[Opening RECORDS PROVIDED section]

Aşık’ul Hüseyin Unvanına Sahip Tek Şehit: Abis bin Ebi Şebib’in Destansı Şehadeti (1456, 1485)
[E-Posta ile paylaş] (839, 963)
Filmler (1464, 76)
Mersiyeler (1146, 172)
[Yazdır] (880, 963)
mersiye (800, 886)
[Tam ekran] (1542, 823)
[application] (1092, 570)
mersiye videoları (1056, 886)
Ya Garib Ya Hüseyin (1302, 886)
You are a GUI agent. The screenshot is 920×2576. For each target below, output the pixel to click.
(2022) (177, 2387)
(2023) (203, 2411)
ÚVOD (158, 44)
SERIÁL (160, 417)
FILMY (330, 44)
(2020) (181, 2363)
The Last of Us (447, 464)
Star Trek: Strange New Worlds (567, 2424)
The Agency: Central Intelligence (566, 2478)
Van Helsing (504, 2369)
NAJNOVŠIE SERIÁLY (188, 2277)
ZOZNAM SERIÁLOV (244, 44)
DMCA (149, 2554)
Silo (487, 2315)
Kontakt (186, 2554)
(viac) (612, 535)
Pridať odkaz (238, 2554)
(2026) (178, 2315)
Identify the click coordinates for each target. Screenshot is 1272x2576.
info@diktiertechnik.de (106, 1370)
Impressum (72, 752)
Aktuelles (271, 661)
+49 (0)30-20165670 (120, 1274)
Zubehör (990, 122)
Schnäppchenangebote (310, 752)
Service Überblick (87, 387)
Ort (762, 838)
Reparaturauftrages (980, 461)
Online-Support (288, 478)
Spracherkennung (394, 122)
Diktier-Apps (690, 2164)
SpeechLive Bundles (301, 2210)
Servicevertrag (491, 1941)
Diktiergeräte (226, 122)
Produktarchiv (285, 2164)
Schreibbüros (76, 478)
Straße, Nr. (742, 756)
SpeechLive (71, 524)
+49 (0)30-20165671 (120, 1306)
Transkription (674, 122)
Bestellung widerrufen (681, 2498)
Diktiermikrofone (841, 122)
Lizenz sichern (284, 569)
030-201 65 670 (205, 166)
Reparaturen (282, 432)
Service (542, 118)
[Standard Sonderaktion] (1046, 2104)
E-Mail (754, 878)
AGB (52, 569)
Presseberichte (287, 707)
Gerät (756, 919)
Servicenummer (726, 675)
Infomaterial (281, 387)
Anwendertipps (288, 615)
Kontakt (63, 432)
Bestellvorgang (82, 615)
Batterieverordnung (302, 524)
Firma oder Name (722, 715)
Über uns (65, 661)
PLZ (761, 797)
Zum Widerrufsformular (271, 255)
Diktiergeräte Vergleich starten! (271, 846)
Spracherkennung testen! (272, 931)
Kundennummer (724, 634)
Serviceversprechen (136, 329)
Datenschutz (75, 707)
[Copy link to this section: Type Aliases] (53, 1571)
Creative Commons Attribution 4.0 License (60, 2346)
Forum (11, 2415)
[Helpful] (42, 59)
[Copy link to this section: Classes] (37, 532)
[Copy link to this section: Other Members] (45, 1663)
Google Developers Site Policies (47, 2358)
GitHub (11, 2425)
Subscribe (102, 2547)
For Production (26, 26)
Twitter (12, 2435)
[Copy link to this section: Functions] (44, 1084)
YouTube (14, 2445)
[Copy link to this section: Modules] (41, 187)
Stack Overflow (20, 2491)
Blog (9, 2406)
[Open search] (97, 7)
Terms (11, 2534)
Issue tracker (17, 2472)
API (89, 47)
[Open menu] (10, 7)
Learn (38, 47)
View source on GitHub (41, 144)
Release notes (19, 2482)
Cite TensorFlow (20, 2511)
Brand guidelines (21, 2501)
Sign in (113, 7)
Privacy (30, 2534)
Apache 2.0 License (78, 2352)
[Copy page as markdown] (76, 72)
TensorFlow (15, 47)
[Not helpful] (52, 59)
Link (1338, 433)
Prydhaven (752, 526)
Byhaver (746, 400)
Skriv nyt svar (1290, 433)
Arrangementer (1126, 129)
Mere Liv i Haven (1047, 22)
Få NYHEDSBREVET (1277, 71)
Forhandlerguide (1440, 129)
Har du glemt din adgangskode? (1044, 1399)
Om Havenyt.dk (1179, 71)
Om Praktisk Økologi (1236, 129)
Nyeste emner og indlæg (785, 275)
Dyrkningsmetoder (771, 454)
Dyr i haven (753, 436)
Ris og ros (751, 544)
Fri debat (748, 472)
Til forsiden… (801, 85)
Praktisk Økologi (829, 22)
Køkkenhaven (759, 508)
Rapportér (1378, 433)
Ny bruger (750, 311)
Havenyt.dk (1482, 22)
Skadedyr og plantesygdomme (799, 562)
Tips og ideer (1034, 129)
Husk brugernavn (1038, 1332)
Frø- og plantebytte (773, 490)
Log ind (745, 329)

[Closing RECORDS PROVIDED section]

Make an exact copy of every line from the one with "Kundennummer (724, 634)" to the end of the data, with the first and last of those lines included.

EXERCISE OUTPUT -
Kundennummer (724, 634)
Serviceversprechen (136, 329)
Datenschutz (75, 707)
[Copy link to this section: Type Aliases] (53, 1571)
Creative Commons Attribution 4.0 License (60, 2346)
Forum (11, 2415)
[Helpful] (42, 59)
[Copy link to this section: Classes] (37, 532)
[Copy link to this section: Other Members] (45, 1663)
Google Developers Site Policies (47, 2358)
GitHub (11, 2425)
Subscribe (102, 2547)
For Production (26, 26)
Twitter (12, 2435)
[Copy link to this section: Functions] (44, 1084)
YouTube (14, 2445)
[Copy link to this section: Modules] (41, 187)
Stack Overflow (20, 2491)
Blog (9, 2406)
[Open search] (97, 7)
Terms (11, 2534)
Issue tracker (17, 2472)
API (89, 47)
[Open menu] (10, 7)
Learn (38, 47)
View source on GitHub (41, 144)
Release notes (19, 2482)
Cite TensorFlow (20, 2511)
Brand guidelines (21, 2501)
Sign in (113, 7)
Privacy (30, 2534)
Apache 2.0 License (78, 2352)
[Copy page as markdown] (76, 72)
TensorFlow (15, 47)
[Not helpful] (52, 59)
Link (1338, 433)
Prydhaven (752, 526)
Byhaver (746, 400)
Skriv nyt svar (1290, 433)
Arrangementer (1126, 129)
Mere Liv i Haven (1047, 22)
Få NYHEDSBREVET (1277, 71)
Forhandlerguide (1440, 129)
Har du glemt din adgangskode? (1044, 1399)
Om Havenyt.dk (1179, 71)
Om Praktisk Økologi (1236, 129)
Nyeste emner og indlæg (785, 275)
Dyrkningsmetoder (771, 454)
Dyr i haven (753, 436)
Ris og ros (751, 544)
Fri debat (748, 472)
Til forsiden… (801, 85)
Praktisk Økologi (829, 22)
Køkkenhaven (759, 508)
Rapportér (1378, 433)
Ny bruger (750, 311)
Havenyt.dk (1482, 22)
Skadedyr og plantesygdomme (799, 562)
Tips og ideer (1034, 129)
Husk brugernavn (1038, 1332)
Frø- og plantebytte (773, 490)
Log ind (745, 329)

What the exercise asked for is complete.